ADAPTIVE ROBUST VARIABLE SELECTION
成果类型:
Article
署名作者:
Fan, Jianqing; Fan, Yingying; Barut, Emre
署名单位:
Princeton University; University of Southern California; International Business Machines (IBM); IBM USA
刊物名称:
ANNALS OF STATISTICS
ISSN/ISSBN:
0090-5364
DOI:
10.1214/13-AOS1191
发表日期:
2014
页码:
324-351
关键词:
nonconcave penalized likelihood
quantile regression
model selection
quasi-likelihood
shrinkage
Lasso
摘要:
Heavy-tailed high-dimensional data are commonly encountered in various scientific fields and pose great challenges to modern statistical analysis. A natural procedure to address this problem is to use penalized quantile regression with weighted L-1-penalty, called weighted robust Lasso (WR-Lasso), in which weights are introduced to ameliorate the bias problem induced by the L-1-penalty.

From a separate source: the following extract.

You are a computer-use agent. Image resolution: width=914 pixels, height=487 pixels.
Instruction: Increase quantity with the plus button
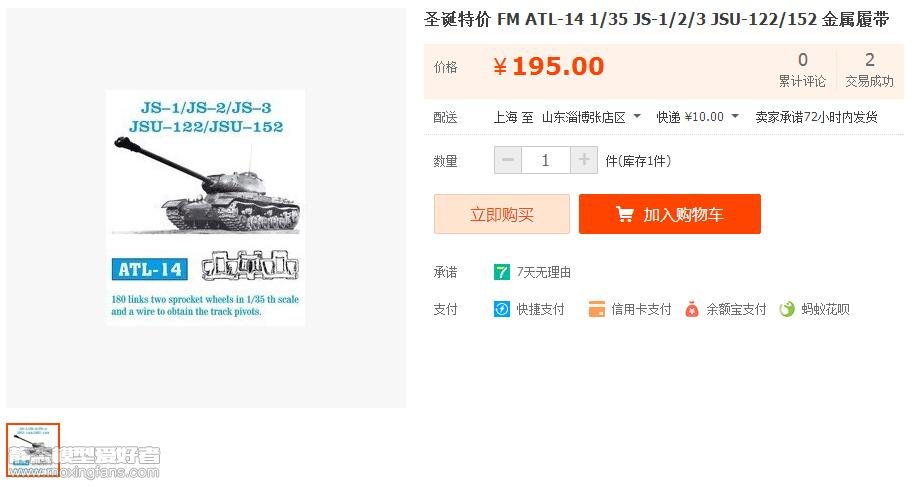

In the ultra-high dimensional setting, where the dimensionality can grow exponentially with the sample size, we investigate the model selection oracle property and establish the asymptotic normality of the WR-Lasso. We show that only mild conditions on the model error distribution are needed. Our theoretical results also reveal that adaptive choice of the weight vector is essential for the WR-Lasso to enjoy these nice asymptotic properties. To make the WR-Lasso practically feasible, we propose a two-step procedure, called adaptive robust Lasso (AR-Lasso), in which the weight vector in the second step is constructed based on the L-1-penalized quantile regression estimate from the first step. This two-step procedure is justified theoretically to possess the oracle property and the asymptotic normality. Numerical studies demonstrate the favorable finite-sample performance of the AR-Lasso.